Having this Generic type means that when we introduce C, we only need to implement the conversion from C to Generic and from Generic to C, without worrying at all about other implementations or types. Moreover, is likely that the conversion will be very similar to others, so we can reuse some of the code.

tip

It is important to know that one of these types is the Scala types themselves. So if we want to convert from Scala types (like case classes) to another type, we only need to implement Generic -> newType

How the library works

Modules

As mentioned, the library has multiple modules, each one of them representing a different system with its own types. Each module implements the conversion from and to Generic.

For now, the modules are core (for Scala types and common code), BigQuery, Cassandra, Circe, and Spark.

To use the library, only the modules that are needed should be imported. For example, if we want to convert from Scala types to BigQuery types, we only need to BigQuery module. (Core module is always included as a dependency) If we want to convert from Spark to BigQuery we need to import both Spark and BigQuery modules.

Generic type

The Generic type is called SqlType and it's implemented as sealed trait that can hold any kind of structure. In Scala 3, this type is implemented as an enum but both represents the same.

Repeated values

Usually, there are two ways of implementing a repeated value like an Array. Some systems use a type like Array or List and others flag a basic type with repeated. The implementation of this SqlType uses the latter, so any basic type can have a mode that can be Required, Nullable, or Repeated. This is closer to the BigQuery implementation.

note

This implementation does not allow for Nullable and Repeated at the same time, but a Repeated type can have 0 elements.

Nested values

The SqlStruct can hold a list of records, including other SqlStruct, meaning that we can have nested structures.

Type-class derivation

Type-classes are a way of implementing "ad-hoc polymorphism". This means that we can implement behaviour for a type without having to modify the type itself. In Scala, we achieve this through implicits.

The interesting part of type-classes for this library is that we can derive a type-class for a type without having to implement it.

For example, we can create a simple type-class:

trait MyTypeClass[A] {
  def doSomething(a: A): String
}

tip

A type-class is always a trait with a generic type.

Then, we can implement our type-class for an Int type:

implicit val myTypeClassForInt: MyTypeClass[Int] = new MyTypeClass[Int] {
  override def doSomething(a: Int): String = "This is my int" + a.toString
}

tip

Scala 2.13 has a simplified syntax for this when there is only one method in the trait:

implicit val myTypeClassForInt: MyTypeClass[Int] = (a: Int) => "This is my int" + a.toString

We can do similar for other types:

implicit val myTypeClassForString: MyTypeClass[String] = new MyTypeClass[String] {
  override def doSomething(a: String): String = "This is my String" + a
}

Now, if we want to have a List[Int] or a List[String], and use our type-class, we need to implement both List[Int] and List[String]. But, if we implement the type-class for List[A] where A is any type, the compiler can derive the implementation for List[Int] and List[String] automatically, and for any other type already implemented.

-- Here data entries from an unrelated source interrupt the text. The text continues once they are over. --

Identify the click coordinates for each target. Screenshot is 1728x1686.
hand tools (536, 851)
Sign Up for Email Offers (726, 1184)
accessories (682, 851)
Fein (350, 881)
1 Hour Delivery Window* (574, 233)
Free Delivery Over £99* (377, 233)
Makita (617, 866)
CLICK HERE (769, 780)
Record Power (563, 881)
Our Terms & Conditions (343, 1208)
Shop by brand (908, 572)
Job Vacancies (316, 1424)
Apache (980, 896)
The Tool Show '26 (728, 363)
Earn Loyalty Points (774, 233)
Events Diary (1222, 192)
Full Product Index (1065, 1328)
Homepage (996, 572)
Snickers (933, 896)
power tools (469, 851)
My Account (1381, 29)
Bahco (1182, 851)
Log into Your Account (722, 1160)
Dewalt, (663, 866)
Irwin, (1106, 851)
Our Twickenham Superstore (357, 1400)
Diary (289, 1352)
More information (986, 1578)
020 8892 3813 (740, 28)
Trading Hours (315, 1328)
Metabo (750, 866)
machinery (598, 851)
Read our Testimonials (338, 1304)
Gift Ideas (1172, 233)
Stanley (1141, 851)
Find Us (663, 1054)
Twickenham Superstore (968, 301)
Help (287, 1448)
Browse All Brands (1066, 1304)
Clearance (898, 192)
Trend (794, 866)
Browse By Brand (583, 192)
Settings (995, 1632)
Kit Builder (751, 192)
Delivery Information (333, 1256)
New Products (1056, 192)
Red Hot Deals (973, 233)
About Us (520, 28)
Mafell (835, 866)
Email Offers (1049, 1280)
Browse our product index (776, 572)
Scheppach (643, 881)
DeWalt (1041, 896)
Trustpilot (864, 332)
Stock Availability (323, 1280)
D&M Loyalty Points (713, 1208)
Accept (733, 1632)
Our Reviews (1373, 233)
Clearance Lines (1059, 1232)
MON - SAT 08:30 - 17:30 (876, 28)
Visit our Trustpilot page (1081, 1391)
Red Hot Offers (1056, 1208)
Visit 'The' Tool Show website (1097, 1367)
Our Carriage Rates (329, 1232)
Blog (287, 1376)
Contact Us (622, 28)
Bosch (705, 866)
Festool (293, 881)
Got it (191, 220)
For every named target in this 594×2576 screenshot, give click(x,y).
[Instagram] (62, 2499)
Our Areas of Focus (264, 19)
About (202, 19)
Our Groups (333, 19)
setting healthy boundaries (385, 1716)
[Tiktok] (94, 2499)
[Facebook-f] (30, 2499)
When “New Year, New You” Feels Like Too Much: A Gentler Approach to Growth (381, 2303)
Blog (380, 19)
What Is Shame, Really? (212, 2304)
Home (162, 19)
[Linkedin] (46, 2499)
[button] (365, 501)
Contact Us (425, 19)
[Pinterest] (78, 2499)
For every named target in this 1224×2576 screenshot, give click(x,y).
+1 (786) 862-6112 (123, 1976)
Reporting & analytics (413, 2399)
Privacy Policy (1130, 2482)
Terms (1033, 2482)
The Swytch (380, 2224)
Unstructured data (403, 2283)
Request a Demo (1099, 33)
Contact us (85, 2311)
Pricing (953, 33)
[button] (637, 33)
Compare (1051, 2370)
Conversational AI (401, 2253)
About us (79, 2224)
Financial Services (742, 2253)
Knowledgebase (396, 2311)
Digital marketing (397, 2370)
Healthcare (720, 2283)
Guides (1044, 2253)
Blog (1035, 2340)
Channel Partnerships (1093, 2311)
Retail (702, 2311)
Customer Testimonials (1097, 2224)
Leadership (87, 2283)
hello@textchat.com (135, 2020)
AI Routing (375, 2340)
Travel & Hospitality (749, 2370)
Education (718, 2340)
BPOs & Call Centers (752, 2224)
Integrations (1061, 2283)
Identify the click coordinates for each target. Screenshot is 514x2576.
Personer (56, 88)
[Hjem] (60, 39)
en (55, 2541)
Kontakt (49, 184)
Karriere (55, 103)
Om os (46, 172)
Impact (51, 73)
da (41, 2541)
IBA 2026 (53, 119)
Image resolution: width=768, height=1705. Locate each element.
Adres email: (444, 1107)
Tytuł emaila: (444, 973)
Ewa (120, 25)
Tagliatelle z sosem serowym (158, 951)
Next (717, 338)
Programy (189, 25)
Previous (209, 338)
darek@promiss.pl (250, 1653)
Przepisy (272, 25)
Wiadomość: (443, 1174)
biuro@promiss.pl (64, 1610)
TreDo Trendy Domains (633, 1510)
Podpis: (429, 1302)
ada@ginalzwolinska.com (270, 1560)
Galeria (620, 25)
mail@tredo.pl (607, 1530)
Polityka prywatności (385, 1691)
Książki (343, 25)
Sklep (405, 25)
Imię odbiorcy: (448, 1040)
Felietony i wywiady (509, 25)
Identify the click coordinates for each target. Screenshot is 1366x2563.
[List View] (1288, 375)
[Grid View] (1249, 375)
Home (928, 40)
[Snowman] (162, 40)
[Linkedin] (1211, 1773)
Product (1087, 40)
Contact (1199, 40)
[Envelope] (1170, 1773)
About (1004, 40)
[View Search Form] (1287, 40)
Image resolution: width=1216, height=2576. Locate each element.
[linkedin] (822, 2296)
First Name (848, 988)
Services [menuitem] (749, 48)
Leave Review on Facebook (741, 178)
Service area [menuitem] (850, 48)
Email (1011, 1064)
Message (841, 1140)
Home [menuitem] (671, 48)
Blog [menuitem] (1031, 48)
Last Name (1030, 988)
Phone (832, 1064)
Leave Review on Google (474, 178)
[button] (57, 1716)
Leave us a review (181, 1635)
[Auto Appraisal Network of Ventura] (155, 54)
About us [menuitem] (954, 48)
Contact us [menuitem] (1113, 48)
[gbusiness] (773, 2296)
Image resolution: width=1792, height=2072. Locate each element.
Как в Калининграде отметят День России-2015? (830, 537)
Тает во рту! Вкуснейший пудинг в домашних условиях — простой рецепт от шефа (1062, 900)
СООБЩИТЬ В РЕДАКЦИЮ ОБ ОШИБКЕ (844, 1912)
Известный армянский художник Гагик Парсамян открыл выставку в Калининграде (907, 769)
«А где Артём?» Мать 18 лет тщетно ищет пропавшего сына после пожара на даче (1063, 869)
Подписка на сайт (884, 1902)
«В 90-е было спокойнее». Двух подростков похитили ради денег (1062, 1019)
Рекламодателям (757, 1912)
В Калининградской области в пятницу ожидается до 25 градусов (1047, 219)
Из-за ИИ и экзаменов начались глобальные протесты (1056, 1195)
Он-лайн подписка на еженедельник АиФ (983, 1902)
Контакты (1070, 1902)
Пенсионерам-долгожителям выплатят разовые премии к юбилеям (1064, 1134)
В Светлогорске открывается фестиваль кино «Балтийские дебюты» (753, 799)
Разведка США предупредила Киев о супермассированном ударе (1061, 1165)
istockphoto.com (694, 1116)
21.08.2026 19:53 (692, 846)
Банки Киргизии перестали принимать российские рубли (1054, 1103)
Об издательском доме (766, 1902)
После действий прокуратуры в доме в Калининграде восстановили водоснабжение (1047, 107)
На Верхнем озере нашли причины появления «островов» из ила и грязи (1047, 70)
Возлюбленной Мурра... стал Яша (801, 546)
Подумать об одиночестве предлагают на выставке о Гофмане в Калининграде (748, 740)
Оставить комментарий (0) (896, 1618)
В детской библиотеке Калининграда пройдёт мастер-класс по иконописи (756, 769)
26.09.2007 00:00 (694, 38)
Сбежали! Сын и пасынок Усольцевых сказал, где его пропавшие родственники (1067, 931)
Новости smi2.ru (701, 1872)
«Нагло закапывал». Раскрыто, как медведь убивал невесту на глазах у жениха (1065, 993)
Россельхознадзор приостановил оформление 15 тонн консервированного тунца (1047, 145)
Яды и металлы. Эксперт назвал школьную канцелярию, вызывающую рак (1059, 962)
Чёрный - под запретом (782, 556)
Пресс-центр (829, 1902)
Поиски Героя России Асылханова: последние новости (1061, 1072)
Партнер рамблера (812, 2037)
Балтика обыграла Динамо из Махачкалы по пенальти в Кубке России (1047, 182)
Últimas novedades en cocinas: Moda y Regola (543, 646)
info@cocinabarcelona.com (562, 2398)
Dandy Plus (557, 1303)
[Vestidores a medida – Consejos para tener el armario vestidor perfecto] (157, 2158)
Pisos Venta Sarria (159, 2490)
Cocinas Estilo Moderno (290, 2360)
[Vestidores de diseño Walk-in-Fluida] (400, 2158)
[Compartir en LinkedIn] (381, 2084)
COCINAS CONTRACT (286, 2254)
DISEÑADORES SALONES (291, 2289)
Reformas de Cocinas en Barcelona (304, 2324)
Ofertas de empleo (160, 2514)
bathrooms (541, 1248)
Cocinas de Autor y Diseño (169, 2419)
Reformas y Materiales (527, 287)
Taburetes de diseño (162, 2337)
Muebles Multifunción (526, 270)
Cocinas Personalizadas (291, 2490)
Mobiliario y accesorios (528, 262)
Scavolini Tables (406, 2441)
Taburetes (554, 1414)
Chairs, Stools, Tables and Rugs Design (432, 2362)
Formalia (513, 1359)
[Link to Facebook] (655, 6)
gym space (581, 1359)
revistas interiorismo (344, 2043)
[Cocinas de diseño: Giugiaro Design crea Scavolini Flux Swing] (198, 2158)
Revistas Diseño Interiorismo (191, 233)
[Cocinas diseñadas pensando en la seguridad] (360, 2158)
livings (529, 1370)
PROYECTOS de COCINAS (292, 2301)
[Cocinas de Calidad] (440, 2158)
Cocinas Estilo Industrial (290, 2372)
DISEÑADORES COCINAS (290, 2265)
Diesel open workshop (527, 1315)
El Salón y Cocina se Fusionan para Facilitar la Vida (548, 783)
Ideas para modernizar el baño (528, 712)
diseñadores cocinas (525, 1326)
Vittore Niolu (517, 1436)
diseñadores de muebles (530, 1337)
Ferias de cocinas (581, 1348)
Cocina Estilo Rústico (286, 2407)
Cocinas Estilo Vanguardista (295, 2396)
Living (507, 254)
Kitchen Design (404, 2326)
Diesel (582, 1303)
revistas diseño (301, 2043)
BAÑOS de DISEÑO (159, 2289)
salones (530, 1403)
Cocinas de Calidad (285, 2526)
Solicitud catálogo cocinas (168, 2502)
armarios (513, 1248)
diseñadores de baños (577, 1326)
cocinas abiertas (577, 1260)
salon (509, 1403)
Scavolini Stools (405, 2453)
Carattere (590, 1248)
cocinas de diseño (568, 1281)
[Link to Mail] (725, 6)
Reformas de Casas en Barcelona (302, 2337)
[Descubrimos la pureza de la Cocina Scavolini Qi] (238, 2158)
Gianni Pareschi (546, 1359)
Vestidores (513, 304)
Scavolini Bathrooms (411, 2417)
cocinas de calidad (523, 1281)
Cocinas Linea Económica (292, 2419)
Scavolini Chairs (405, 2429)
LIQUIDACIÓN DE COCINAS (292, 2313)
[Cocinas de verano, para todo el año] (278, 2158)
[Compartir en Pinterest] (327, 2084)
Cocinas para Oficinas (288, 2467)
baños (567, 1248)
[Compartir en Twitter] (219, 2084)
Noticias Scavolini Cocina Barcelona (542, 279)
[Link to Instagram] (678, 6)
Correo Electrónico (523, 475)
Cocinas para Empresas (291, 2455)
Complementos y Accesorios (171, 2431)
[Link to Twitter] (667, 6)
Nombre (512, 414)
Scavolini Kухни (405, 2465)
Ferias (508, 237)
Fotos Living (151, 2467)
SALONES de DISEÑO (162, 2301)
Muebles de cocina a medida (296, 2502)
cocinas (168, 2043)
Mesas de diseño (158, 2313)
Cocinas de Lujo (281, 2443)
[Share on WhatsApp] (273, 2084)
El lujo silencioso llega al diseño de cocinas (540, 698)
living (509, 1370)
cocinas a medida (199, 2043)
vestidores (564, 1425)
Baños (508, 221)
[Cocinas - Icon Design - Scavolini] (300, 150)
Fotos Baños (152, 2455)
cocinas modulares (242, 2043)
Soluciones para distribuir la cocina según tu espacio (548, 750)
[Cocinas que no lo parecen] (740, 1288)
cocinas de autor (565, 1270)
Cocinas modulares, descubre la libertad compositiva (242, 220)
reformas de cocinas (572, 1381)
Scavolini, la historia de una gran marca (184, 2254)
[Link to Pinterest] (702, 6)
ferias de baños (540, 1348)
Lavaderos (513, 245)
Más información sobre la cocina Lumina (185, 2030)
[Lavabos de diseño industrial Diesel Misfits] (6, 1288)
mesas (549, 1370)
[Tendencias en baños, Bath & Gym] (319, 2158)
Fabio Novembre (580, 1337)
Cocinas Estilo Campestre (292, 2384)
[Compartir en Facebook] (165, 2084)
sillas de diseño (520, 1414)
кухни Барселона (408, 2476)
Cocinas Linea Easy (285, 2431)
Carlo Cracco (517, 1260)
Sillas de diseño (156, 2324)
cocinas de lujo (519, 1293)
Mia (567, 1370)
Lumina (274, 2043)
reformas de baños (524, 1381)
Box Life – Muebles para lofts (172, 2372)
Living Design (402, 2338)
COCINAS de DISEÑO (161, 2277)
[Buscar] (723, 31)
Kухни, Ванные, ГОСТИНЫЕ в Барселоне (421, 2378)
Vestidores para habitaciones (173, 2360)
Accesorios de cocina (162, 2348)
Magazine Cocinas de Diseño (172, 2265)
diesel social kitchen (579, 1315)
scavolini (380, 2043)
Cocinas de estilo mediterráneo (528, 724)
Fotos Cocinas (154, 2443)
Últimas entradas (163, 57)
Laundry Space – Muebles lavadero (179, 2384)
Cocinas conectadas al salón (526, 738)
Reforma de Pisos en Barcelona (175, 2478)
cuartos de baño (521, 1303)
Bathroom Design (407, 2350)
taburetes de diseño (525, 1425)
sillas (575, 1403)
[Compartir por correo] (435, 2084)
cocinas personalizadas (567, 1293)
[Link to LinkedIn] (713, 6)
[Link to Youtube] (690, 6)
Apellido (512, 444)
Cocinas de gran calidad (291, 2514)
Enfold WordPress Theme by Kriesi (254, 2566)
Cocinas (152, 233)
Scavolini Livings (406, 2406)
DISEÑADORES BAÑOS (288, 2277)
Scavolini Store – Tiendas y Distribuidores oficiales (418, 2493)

implicit def myTypeClassForList[A](implicit myTypeClassForA: MyTypeClass[A]): MyTypeClass[List[A]] = new MyTypeClass[List[A]] {
  override def doSomething(a: List[A]): String = a.map(myTypeClassForA.doSomething).mkString(",")
}

Similarly, if we want to have a case class like:

case class MyClass(a: Int, b: String)

We would need to implement the type-class for MyClass. But, if we implement the type-class for a generic Product type, the compiler can derive the implementation for MyClass automatically, and for any other case class that has types already implemented.

note

Implementing the conversion for a Product type is more complex than implementing it for a List type, and usually Shapeless is the library we use to do this in Scala 2.

In Scala 3, the language already allows us to derive the type-class for a Product type, so we don't need to use Shapeless.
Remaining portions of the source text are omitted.